YOUR GOAL
Each line below must be written out exactly as shown.

Saved entries
- - - -
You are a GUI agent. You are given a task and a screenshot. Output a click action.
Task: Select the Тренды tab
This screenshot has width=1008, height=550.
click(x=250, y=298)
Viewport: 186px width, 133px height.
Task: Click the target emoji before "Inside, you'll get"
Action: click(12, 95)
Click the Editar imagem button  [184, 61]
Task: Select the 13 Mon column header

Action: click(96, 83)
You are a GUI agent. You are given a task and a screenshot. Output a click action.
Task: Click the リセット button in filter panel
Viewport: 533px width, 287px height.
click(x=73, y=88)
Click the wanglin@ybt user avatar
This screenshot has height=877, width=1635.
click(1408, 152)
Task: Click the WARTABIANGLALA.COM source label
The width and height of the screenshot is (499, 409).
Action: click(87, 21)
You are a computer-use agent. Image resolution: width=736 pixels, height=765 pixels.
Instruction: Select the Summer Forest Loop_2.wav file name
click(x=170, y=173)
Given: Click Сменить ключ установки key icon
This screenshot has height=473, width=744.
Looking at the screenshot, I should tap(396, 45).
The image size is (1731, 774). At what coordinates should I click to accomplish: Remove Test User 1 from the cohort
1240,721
- - - -
PROBLEM SOLUTION
You are a GUI agent. You are given a task and a screenshot. Output a click action.
Task: Select the Тренды tab
This screenshot has width=1008, height=550.
click(x=250, y=298)
Viewport: 186px width, 133px height.
Task: Click the target emoji before "Inside, you'll get"
Action: click(12, 95)
Click the Editar imagem button  [184, 61]
Task: Select the 13 Mon column header

Action: click(96, 83)
You are a GUI agent. You are given a task and a screenshot. Output a click action.
Task: Click the リセット button in filter panel
Viewport: 533px width, 287px height.
click(x=73, y=88)
Click the wanglin@ybt user avatar
This screenshot has height=877, width=1635.
click(1408, 152)
Task: Click the WARTABIANGLALA.COM source label
The width and height of the screenshot is (499, 409).
Action: click(87, 21)
You are a computer-use agent. Image resolution: width=736 pixels, height=765 pixels.
Instruction: Select the Summer Forest Loop_2.wav file name
click(x=170, y=173)
Given: Click Сменить ключ установки key icon
This screenshot has height=473, width=744.
Looking at the screenshot, I should tap(396, 45).
The image size is (1731, 774). At what coordinates should I click to accomplish: Remove Test User 1 from the cohort
1240,721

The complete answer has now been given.